- [What you are asked to do]:
Omit all pictures. Print the remaining lines exactly, from the start of the data through the line containing "Task: Add the Seed command".

Entries supplied Start Marker

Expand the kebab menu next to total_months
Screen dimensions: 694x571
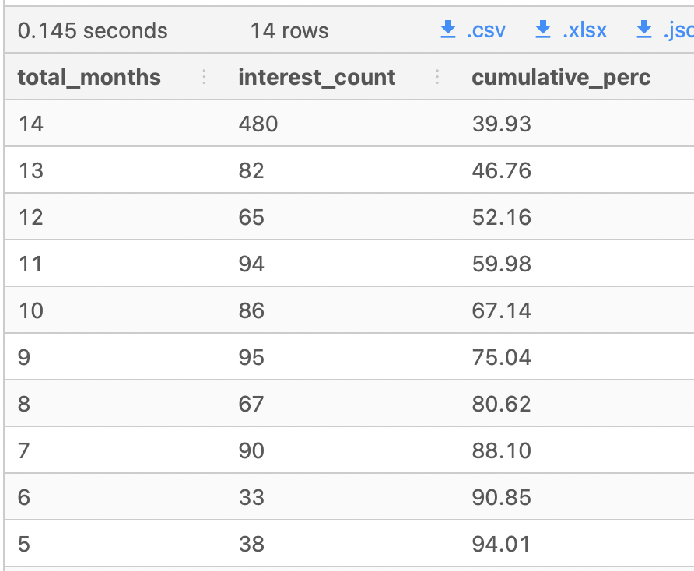click(203, 77)
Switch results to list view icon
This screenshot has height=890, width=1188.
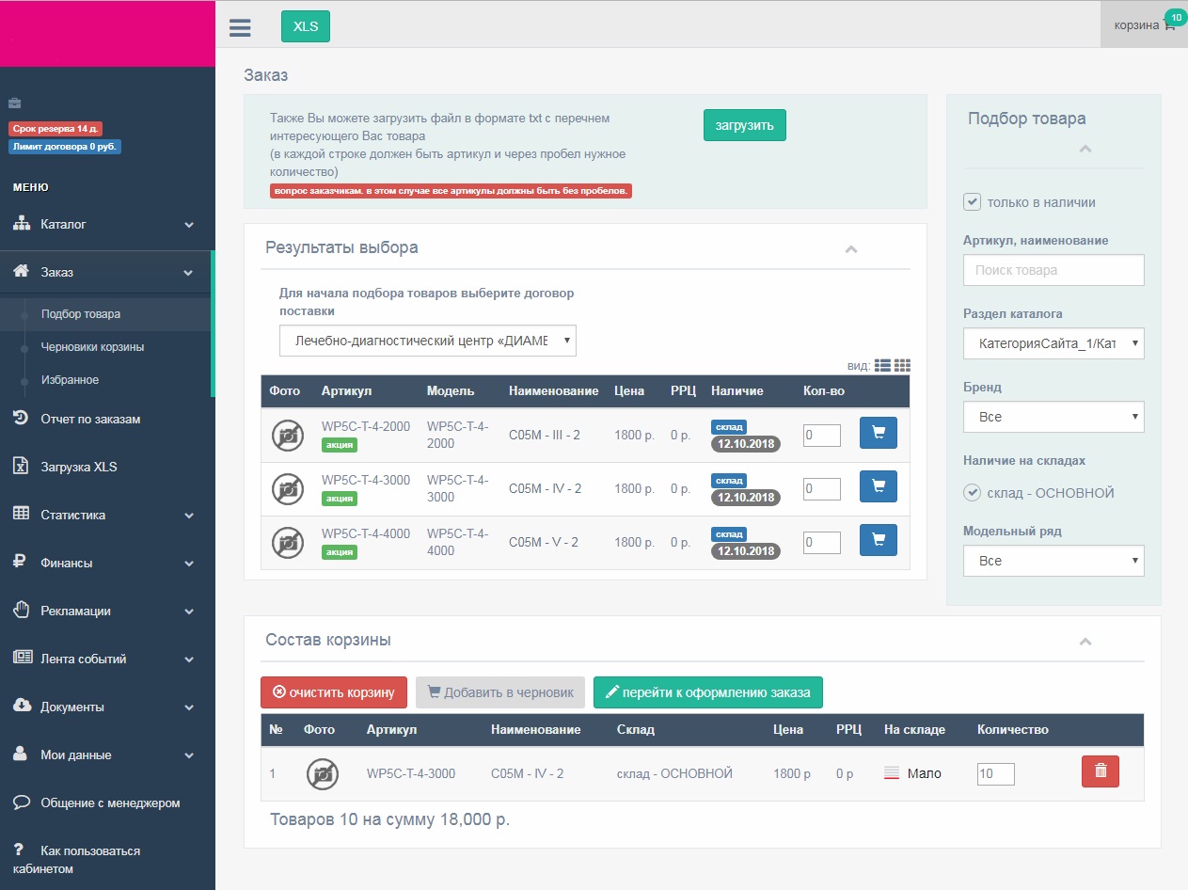click(882, 366)
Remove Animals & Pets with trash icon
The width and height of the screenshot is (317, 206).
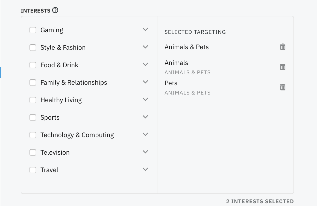coord(283,47)
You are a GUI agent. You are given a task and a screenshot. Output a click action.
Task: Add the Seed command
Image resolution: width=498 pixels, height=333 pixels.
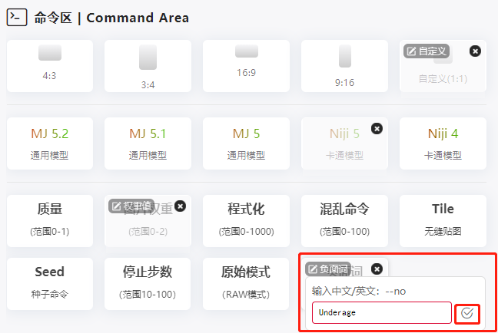coord(50,282)

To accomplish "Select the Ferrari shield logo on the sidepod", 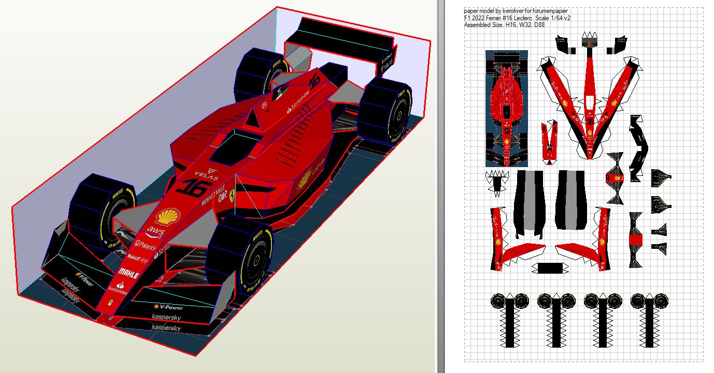I will coord(234,196).
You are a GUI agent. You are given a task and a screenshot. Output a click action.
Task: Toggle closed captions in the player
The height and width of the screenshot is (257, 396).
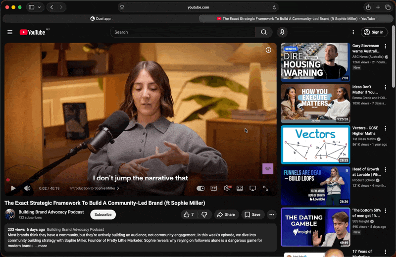214,188
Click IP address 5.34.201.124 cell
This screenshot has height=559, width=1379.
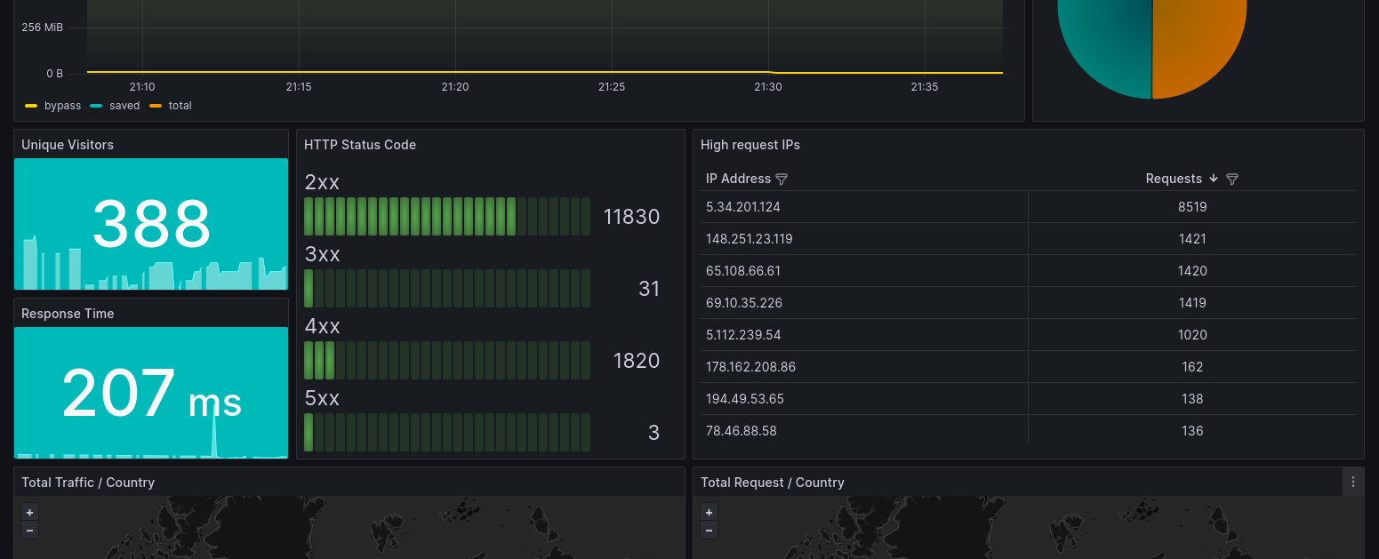point(743,207)

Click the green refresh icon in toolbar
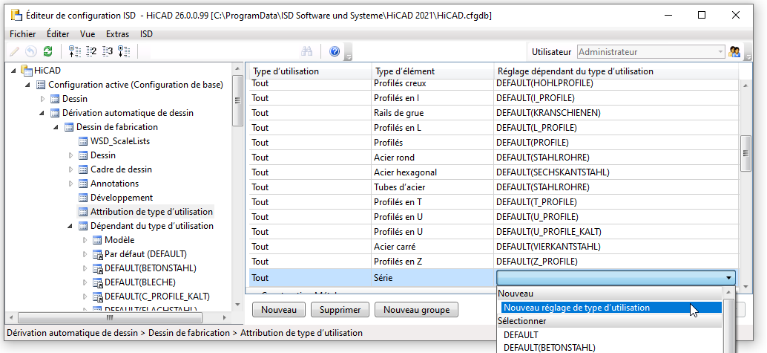click(x=48, y=51)
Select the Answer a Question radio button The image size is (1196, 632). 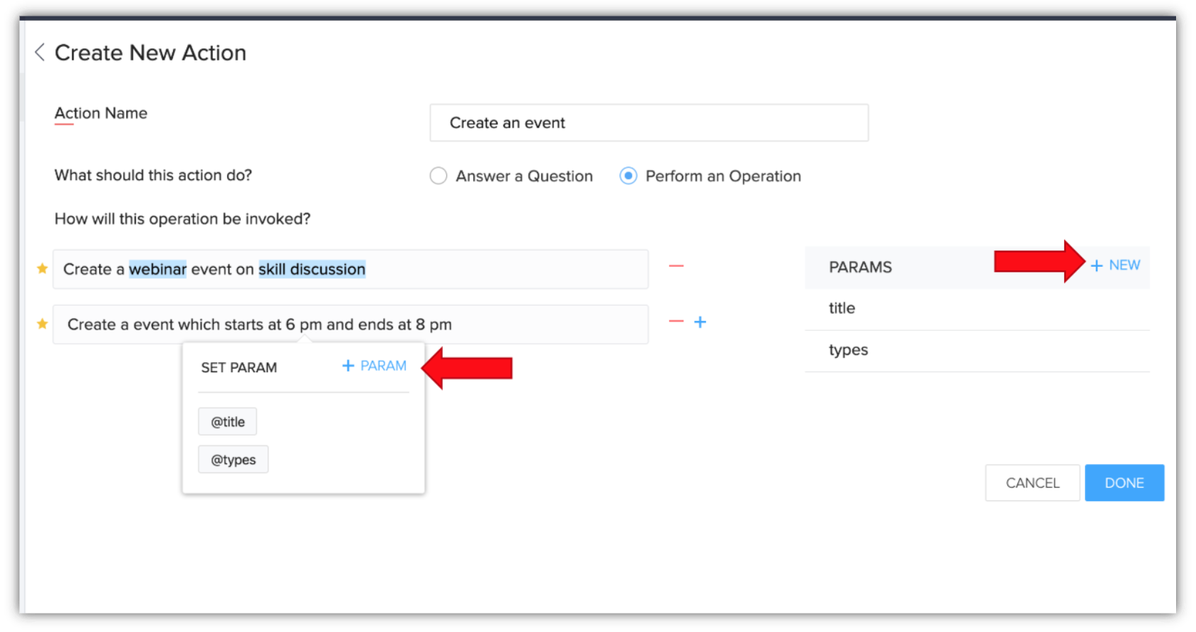439,176
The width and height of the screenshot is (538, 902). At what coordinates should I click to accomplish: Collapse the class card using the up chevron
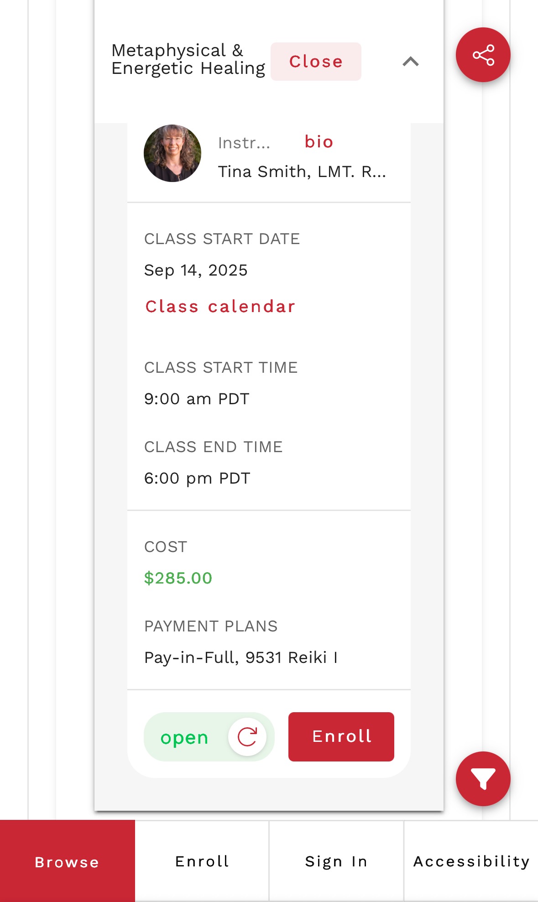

Entries supplied End Marker

- [Result]:
Expand the kebab menu next to total_months
Screen dimensions: 694x571
click(203, 77)
Switch results to list view icon
This screenshot has height=890, width=1188.
click(882, 366)
Remove Animals & Pets with trash icon
The width and height of the screenshot is (317, 206).
coord(283,47)
You are a GUI agent. You are given a task and a screenshot. Output a click action.
Task: Add the Seed command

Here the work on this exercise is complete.